**Stored data entries:**
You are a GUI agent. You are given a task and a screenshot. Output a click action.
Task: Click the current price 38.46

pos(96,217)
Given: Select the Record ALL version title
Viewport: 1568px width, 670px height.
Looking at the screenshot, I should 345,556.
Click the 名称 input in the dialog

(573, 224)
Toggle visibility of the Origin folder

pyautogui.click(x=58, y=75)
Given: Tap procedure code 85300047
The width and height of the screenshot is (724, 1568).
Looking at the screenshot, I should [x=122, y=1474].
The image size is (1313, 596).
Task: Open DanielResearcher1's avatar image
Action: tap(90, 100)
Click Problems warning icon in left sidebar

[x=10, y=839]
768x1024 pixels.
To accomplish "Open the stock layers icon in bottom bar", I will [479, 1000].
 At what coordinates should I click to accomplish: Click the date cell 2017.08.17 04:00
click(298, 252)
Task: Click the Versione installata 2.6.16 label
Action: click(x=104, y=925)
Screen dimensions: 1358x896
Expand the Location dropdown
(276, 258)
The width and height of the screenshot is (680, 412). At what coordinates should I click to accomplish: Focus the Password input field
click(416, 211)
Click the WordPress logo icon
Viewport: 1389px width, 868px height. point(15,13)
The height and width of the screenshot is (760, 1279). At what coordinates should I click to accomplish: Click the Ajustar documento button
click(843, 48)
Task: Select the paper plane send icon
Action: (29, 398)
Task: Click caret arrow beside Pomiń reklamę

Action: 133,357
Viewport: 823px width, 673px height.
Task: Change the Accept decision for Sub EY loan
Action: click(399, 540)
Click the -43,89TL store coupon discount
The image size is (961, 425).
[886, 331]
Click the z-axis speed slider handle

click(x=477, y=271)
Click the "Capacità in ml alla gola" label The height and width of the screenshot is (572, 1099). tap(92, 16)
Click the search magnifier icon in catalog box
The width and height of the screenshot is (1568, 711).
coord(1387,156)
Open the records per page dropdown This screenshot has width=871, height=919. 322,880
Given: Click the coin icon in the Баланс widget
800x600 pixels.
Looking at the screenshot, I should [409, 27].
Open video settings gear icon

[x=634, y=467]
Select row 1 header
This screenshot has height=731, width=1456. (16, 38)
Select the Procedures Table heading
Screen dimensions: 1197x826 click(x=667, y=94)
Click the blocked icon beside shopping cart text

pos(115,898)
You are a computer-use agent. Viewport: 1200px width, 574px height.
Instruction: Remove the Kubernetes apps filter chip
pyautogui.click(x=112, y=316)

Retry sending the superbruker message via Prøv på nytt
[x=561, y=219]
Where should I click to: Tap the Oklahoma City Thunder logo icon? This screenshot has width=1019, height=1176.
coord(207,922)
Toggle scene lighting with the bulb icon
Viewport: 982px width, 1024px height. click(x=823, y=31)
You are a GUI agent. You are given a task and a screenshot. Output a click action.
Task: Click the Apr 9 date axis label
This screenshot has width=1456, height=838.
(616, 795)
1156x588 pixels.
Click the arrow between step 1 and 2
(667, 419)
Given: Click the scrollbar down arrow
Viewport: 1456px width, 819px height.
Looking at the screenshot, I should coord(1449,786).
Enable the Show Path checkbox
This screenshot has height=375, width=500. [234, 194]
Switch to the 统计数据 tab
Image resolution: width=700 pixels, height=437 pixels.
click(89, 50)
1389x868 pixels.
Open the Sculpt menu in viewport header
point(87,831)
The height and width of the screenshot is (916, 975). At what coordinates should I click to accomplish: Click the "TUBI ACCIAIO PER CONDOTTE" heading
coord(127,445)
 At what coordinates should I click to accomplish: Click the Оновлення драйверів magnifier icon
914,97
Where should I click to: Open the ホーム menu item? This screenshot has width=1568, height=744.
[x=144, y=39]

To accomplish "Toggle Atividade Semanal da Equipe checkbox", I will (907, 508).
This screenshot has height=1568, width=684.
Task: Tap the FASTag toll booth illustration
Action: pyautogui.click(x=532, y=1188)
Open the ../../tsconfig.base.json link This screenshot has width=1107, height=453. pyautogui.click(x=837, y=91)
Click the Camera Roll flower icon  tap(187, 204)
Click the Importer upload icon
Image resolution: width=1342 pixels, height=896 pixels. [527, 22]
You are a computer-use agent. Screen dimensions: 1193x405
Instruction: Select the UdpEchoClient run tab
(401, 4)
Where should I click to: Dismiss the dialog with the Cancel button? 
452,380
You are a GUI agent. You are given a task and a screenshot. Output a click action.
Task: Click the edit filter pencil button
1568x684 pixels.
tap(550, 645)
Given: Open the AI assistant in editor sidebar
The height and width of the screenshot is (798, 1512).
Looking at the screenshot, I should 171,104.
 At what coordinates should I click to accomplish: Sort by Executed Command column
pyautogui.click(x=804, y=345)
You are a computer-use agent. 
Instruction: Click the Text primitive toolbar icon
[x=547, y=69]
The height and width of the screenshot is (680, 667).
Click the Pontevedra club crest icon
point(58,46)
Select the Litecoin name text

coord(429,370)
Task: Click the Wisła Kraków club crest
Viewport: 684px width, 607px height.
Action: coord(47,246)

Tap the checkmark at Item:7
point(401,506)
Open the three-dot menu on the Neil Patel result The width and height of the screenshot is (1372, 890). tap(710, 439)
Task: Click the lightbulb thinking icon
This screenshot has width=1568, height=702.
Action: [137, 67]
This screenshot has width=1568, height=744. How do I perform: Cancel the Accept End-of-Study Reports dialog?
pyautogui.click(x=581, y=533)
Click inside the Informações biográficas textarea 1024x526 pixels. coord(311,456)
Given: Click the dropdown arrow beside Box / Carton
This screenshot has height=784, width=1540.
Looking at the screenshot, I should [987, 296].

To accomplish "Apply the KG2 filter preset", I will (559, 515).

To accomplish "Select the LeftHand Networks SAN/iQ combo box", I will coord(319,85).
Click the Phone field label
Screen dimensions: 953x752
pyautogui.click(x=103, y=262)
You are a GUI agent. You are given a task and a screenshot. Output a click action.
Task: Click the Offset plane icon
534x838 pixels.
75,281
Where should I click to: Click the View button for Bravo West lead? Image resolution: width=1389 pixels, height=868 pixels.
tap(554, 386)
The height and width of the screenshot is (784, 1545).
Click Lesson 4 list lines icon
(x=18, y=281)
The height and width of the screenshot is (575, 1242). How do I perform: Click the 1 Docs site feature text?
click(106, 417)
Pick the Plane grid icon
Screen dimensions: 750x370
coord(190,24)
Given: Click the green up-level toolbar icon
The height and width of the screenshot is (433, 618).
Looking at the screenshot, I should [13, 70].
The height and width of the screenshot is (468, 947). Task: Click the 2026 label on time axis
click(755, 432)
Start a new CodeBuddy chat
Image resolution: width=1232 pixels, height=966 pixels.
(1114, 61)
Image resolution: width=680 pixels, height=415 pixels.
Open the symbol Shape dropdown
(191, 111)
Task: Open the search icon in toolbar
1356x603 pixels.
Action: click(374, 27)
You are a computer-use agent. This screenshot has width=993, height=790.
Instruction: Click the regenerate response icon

**WORK REQUIRED:**
From the first line to the last, return the data exactly as written.

**OUTPUT OF THE EXERCISE:**
You are a GUI agent. You are given a task and a screenshot. Output a click action.
Task: Click the current price 38.46

pos(96,217)
Given: Select the Record ALL version title
Viewport: 1568px width, 670px height.
Looking at the screenshot, I should 345,556.
Click the 名称 input in the dialog

(573, 224)
Toggle visibility of the Origin folder

pyautogui.click(x=58, y=75)
Given: Tap procedure code 85300047
The width and height of the screenshot is (724, 1568).
Looking at the screenshot, I should [x=122, y=1474].
The image size is (1313, 596).
Task: Open DanielResearcher1's avatar image
Action: tap(90, 100)
Click Problems warning icon in left sidebar

[x=10, y=839]
768x1024 pixels.
To accomplish "Open the stock layers icon in bottom bar", I will [479, 1000].
 At what coordinates should I click to accomplish: Click the date cell 2017.08.17 04:00
click(298, 252)
Task: Click the Versione installata 2.6.16 label
Action: click(x=104, y=925)
Screen dimensions: 1358x896
Expand the Location dropdown
(276, 258)
The width and height of the screenshot is (680, 412). At what coordinates should I click to accomplish: Focus the Password input field
click(416, 211)
Click the WordPress logo icon
Viewport: 1389px width, 868px height. point(15,13)
The height and width of the screenshot is (760, 1279). At what coordinates should I click to accomplish: Click the Ajustar documento button
click(843, 48)
Task: Select the paper plane send icon
Action: (29, 398)
Task: Click caret arrow beside Pomiń reklamę

Action: 133,357
Viewport: 823px width, 673px height.
Task: Change the Accept decision for Sub EY loan
Action: click(399, 540)
Click the -43,89TL store coupon discount
The image size is (961, 425).
[886, 331]
Click the z-axis speed slider handle

click(x=477, y=271)
Click the "Capacità in ml alla gola" label The height and width of the screenshot is (572, 1099). tap(92, 16)
Click the search magnifier icon in catalog box
The width and height of the screenshot is (1568, 711).
coord(1387,156)
Open the records per page dropdown This screenshot has width=871, height=919. 322,880
Given: Click the coin icon in the Баланс widget
800x600 pixels.
Looking at the screenshot, I should [409, 27].
Open video settings gear icon

[x=634, y=467]
Select row 1 header
This screenshot has height=731, width=1456. (16, 38)
Select the Procedures Table heading
Screen dimensions: 1197x826 click(x=667, y=94)
Click the blocked icon beside shopping cart text

pos(115,898)
You are a computer-use agent. Viewport: 1200px width, 574px height.
Instruction: Remove the Kubernetes apps filter chip
pyautogui.click(x=112, y=316)

Retry sending the superbruker message via Prøv på nytt
[x=561, y=219]
Where should I click to: Tap the Oklahoma City Thunder logo icon? This screenshot has width=1019, height=1176.
coord(207,922)
Toggle scene lighting with the bulb icon
Viewport: 982px width, 1024px height. click(x=823, y=31)
You are a GUI agent. You are given a task and a screenshot. Output a click action.
Task: Click the Apr 9 date axis label
This screenshot has width=1456, height=838.
(616, 795)
1156x588 pixels.
Click the arrow between step 1 and 2
(667, 419)
Given: Click the scrollbar down arrow
Viewport: 1456px width, 819px height.
Looking at the screenshot, I should coord(1449,786).
Enable the Show Path checkbox
This screenshot has height=375, width=500. [234, 194]
Switch to the 统计数据 tab
Image resolution: width=700 pixels, height=437 pixels.
click(89, 50)
1389x868 pixels.
Open the Sculpt menu in viewport header
point(87,831)
The height and width of the screenshot is (916, 975). At what coordinates should I click to accomplish: Click the "TUBI ACCIAIO PER CONDOTTE" heading
coord(127,445)
 At what coordinates should I click to accomplish: Click the Оновлення драйверів magnifier icon
914,97
Where should I click to: Open the ホーム menu item? This screenshot has width=1568, height=744.
[x=144, y=39]

To accomplish "Toggle Atividade Semanal da Equipe checkbox", I will (907, 508).
This screenshot has height=1568, width=684.
Task: Tap the FASTag toll booth illustration
Action: pyautogui.click(x=532, y=1188)
Open the ../../tsconfig.base.json link This screenshot has width=1107, height=453. pyautogui.click(x=837, y=91)
Click the Camera Roll flower icon  tap(187, 204)
Click the Importer upload icon
Image resolution: width=1342 pixels, height=896 pixels. [527, 22]
You are a computer-use agent. Screen dimensions: 1193x405
Instruction: Select the UdpEchoClient run tab
(401, 4)
Where should I click to: Dismiss the dialog with the Cancel button? 
452,380
You are a GUI agent. You are given a task and a screenshot. Output a click action.
Task: Click the edit filter pencil button
1568x684 pixels.
tap(550, 645)
Given: Open the AI assistant in editor sidebar
The height and width of the screenshot is (798, 1512).
Looking at the screenshot, I should 171,104.
 At what coordinates should I click to accomplish: Sort by Executed Command column
pyautogui.click(x=804, y=345)
You are a computer-use agent. 
Instruction: Click the Text primitive toolbar icon
[x=547, y=69]
The height and width of the screenshot is (680, 667).
Click the Pontevedra club crest icon
point(58,46)
Select the Litecoin name text

coord(429,370)
Task: Click the Wisła Kraków club crest
Viewport: 684px width, 607px height.
Action: coord(47,246)

Tap the checkmark at Item:7
point(401,506)
Open the three-dot menu on the Neil Patel result The width and height of the screenshot is (1372, 890). tap(710, 439)
Task: Click the lightbulb thinking icon
This screenshot has width=1568, height=702.
Action: [137, 67]
This screenshot has width=1568, height=744. How do I perform: Cancel the Accept End-of-Study Reports dialog?
pyautogui.click(x=581, y=533)
Click inside the Informações biográficas textarea 1024x526 pixels. coord(311,456)
Given: Click the dropdown arrow beside Box / Carton
This screenshot has height=784, width=1540.
Looking at the screenshot, I should [987, 296].

To accomplish "Apply the KG2 filter preset", I will (559, 515).

To accomplish "Select the LeftHand Networks SAN/iQ combo box", I will coord(319,85).
Click the Phone field label
Screen dimensions: 953x752
pyautogui.click(x=103, y=262)
You are a GUI agent. You are given a task and a screenshot. Output a click action.
Task: Click the Offset plane icon
534x838 pixels.
75,281
Where should I click to: Click the View button for Bravo West lead? Image resolution: width=1389 pixels, height=868 pixels.
tap(554, 386)
The height and width of the screenshot is (784, 1545).
Click Lesson 4 list lines icon
(x=18, y=281)
The height and width of the screenshot is (575, 1242). How do I perform: Click the 1 Docs site feature text?
click(106, 417)
Pick the Plane grid icon
Screen dimensions: 750x370
coord(190,24)
Given: Click the green up-level toolbar icon
The height and width of the screenshot is (433, 618).
Looking at the screenshot, I should [13, 70].
The height and width of the screenshot is (468, 947). Task: Click the 2026 label on time axis
click(755, 432)
Start a new CodeBuddy chat
Image resolution: width=1232 pixels, height=966 pixels.
(1114, 61)
Image resolution: width=680 pixels, height=415 pixels.
Open the symbol Shape dropdown
(191, 111)
Task: Open the search icon in toolbar
1356x603 pixels.
Action: click(374, 27)
You are a computer-use agent. This screenshot has width=993, height=790.
Instruction: Click the regenerate response icon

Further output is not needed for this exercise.